# Question about honey



## rweakley (Jul 2, 2004)

I believe that 1 frame a week won't set them back too bad. Make sure they are capped brood which will be the best bang for the buck to the receiving hive (new bees, no work).


----------



## jrose1970 (Apr 1, 2014)

I'm not an expert, but here's what I think. I would leave at least two frames of brood in the other hives. If you took one frame from each hive every time they go to three that would give you a lot of frames for the one hive. Be sure not to get the queen from the little hives!! I know, because I did that trying to strengthen a weak hive from a stronger one. LOL. As soon as you harvest, I would let the smaller ones gain as much strength as possible before winter.


----------



## Arlindi (May 17, 2013)

Thank you for the help so far! Any more replies or opinions are greatly appreciated. When I move the frames, I assume I can leave all the attached bees along with them? Or should I shake the frames first?


----------



## jrose1970 (Apr 1, 2014)

I think it would depend on how weak it would leave the small hive.
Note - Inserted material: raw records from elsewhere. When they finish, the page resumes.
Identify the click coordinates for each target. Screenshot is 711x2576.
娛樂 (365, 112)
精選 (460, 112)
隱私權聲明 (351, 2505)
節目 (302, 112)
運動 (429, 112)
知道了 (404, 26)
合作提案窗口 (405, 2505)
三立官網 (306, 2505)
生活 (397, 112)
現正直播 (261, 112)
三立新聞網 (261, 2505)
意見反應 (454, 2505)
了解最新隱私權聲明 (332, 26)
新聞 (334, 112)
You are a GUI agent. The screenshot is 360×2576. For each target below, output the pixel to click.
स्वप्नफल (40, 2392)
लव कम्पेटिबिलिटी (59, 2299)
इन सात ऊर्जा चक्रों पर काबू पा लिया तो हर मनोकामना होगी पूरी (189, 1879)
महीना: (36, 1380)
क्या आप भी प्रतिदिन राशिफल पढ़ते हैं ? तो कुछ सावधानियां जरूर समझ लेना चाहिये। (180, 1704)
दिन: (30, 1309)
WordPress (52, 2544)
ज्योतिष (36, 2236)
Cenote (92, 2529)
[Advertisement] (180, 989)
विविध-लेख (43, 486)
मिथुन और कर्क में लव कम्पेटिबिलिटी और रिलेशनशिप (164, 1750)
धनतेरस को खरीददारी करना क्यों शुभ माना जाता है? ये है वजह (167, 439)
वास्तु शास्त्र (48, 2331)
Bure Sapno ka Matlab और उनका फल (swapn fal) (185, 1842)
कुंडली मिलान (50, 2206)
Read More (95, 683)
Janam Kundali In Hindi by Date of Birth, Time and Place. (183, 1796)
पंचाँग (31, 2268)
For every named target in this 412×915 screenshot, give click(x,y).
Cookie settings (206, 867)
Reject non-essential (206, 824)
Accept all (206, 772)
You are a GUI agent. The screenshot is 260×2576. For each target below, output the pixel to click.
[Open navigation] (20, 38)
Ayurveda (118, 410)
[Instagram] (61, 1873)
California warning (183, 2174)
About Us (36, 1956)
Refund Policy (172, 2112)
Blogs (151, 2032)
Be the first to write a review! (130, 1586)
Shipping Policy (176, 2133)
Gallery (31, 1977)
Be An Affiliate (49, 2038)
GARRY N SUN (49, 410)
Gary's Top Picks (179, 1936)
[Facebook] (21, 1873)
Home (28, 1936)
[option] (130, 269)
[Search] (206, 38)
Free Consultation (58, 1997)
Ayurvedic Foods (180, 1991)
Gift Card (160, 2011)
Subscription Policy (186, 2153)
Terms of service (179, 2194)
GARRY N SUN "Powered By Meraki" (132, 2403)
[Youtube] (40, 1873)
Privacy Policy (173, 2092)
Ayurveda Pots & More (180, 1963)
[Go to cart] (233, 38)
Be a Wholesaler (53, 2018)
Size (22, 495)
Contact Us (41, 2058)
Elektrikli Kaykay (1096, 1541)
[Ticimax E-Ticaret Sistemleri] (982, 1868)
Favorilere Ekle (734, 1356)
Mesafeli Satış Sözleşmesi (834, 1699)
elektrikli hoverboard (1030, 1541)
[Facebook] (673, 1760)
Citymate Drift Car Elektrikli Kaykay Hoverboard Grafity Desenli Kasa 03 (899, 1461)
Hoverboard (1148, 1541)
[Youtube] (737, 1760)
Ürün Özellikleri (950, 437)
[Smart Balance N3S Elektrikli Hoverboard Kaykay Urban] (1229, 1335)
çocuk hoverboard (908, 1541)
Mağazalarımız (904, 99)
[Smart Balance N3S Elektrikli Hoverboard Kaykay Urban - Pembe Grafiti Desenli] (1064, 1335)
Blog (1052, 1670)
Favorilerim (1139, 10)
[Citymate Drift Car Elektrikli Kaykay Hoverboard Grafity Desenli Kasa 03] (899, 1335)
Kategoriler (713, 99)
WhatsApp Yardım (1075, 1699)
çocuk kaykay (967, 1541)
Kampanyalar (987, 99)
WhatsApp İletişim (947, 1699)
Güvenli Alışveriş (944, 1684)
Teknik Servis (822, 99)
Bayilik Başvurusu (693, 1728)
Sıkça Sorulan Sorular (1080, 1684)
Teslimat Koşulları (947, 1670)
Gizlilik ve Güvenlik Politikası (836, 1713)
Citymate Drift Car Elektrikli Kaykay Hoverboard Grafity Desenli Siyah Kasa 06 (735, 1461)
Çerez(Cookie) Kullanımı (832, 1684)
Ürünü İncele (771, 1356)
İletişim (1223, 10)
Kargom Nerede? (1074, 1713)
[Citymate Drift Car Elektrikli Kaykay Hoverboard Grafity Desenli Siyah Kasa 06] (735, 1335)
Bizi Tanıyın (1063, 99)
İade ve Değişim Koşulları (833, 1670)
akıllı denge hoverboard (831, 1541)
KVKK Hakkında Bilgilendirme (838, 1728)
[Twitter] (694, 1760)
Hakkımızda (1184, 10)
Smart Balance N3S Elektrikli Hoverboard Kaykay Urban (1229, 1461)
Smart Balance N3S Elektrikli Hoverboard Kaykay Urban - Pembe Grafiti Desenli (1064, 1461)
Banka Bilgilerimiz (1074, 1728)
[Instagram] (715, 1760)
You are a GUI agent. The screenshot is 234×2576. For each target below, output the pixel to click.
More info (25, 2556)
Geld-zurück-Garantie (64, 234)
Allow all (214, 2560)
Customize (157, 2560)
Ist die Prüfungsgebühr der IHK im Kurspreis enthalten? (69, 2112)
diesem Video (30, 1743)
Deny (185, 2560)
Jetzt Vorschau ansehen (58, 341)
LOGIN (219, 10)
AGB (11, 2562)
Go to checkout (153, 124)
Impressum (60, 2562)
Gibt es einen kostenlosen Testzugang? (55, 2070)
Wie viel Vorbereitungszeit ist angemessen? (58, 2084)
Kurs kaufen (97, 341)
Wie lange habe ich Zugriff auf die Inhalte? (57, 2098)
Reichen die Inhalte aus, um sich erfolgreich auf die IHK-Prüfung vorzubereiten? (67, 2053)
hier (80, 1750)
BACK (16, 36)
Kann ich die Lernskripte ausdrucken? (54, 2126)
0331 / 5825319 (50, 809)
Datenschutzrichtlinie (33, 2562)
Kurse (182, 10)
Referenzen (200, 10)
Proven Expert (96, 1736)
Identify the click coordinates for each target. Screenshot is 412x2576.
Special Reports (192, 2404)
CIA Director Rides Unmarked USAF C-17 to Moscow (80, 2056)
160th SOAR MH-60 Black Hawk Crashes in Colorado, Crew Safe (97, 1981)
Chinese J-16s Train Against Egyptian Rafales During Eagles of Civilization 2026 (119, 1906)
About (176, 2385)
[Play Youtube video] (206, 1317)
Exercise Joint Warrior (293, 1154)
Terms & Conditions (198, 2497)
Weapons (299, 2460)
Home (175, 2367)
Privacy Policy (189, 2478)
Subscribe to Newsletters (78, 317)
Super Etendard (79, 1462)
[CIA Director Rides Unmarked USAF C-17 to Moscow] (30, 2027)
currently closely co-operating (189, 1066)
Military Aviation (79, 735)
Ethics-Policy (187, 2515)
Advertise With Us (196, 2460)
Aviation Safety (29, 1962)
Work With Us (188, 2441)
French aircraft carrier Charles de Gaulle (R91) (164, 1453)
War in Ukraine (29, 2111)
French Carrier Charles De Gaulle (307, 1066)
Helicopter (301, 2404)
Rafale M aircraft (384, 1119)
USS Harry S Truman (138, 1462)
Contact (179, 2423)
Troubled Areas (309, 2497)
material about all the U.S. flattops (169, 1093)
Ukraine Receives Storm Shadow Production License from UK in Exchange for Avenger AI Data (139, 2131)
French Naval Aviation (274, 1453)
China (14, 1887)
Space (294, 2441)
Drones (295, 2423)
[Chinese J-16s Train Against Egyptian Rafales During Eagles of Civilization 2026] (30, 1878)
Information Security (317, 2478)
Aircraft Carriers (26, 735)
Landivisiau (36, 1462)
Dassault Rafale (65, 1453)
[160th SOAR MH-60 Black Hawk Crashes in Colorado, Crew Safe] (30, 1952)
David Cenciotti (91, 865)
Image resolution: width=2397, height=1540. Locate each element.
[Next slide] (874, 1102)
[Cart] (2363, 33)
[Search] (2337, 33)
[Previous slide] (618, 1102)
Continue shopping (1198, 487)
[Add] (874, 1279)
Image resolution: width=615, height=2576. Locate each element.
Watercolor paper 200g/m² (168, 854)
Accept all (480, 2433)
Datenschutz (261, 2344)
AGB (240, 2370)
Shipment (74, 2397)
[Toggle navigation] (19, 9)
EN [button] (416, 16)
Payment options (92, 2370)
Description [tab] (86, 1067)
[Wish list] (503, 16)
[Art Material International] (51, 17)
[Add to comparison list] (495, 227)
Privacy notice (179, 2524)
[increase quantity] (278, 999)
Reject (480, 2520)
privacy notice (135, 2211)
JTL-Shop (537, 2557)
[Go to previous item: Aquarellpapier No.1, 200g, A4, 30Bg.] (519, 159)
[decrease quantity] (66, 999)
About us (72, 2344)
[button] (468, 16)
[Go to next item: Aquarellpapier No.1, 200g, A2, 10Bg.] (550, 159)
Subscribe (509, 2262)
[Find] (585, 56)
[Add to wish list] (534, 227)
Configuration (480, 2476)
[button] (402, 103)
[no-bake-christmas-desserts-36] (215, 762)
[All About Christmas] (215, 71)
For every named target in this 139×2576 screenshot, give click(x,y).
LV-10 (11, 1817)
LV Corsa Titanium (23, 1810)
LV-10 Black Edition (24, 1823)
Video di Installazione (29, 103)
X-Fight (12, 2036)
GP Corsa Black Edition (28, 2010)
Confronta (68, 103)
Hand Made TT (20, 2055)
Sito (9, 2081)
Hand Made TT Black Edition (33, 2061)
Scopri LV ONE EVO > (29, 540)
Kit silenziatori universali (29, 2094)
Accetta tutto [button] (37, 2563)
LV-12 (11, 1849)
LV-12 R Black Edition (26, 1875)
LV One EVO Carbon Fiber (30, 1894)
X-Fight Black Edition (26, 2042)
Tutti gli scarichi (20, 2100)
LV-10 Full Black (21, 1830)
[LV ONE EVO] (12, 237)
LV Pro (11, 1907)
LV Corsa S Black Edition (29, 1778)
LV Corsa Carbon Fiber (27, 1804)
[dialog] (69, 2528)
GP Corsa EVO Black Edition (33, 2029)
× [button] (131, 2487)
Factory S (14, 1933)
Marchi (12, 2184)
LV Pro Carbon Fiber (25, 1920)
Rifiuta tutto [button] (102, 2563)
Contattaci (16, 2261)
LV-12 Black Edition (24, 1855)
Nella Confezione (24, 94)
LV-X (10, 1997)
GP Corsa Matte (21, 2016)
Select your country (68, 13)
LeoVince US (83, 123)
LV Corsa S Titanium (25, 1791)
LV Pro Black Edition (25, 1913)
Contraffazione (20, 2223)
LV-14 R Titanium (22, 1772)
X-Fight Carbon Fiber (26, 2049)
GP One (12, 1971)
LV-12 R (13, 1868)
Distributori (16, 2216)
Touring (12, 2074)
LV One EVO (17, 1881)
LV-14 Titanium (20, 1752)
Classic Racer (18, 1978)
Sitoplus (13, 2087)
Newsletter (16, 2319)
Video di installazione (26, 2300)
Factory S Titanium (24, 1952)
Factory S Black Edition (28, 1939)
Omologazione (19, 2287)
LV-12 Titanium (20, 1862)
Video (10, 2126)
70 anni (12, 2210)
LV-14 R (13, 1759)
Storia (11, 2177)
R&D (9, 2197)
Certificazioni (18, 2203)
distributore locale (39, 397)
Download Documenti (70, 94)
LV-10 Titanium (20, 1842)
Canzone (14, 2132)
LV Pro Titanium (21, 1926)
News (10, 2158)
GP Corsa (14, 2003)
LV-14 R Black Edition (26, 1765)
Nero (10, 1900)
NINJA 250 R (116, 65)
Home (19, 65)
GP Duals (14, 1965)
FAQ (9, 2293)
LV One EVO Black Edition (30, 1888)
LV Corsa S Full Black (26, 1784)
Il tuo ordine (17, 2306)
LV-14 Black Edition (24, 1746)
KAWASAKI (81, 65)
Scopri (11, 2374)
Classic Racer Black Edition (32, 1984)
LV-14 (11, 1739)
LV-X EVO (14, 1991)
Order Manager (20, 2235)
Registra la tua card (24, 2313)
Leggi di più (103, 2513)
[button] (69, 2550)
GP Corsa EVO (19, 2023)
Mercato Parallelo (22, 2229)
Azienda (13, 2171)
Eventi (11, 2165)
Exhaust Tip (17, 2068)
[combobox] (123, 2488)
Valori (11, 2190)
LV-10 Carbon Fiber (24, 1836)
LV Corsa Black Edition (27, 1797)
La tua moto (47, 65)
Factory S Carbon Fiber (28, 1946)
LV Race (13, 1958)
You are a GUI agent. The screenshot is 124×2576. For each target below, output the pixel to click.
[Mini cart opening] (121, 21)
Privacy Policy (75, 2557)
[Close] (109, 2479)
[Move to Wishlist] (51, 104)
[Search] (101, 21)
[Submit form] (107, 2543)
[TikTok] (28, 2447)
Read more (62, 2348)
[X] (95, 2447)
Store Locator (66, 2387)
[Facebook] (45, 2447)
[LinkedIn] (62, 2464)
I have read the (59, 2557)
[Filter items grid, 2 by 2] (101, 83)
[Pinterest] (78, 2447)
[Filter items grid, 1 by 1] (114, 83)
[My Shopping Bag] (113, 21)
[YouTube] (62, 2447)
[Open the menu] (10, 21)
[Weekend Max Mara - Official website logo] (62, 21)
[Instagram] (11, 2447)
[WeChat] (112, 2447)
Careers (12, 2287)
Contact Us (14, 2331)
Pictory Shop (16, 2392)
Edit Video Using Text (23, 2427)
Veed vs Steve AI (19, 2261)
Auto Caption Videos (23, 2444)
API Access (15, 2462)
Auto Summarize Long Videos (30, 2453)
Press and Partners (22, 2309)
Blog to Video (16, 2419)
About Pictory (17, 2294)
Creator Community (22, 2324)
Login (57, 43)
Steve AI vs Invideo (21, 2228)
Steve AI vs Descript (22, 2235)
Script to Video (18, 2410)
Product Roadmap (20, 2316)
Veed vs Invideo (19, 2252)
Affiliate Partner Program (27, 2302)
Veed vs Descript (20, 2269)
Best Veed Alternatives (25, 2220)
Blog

I wouldn't weaken it too much, but If the small hive still has two frames of open brood, you could take all of the attached bees to the big hive. I just hate raking them with a brush. When you leave the bees attached, there is a bigger chance of moving the queen like I did.  LOL. I bet your big hive will get really strong really fast. The flow is coming up quick!
Poplars are blooming on the Georgia-Tennessee border and I'm not really ready. arg.


----------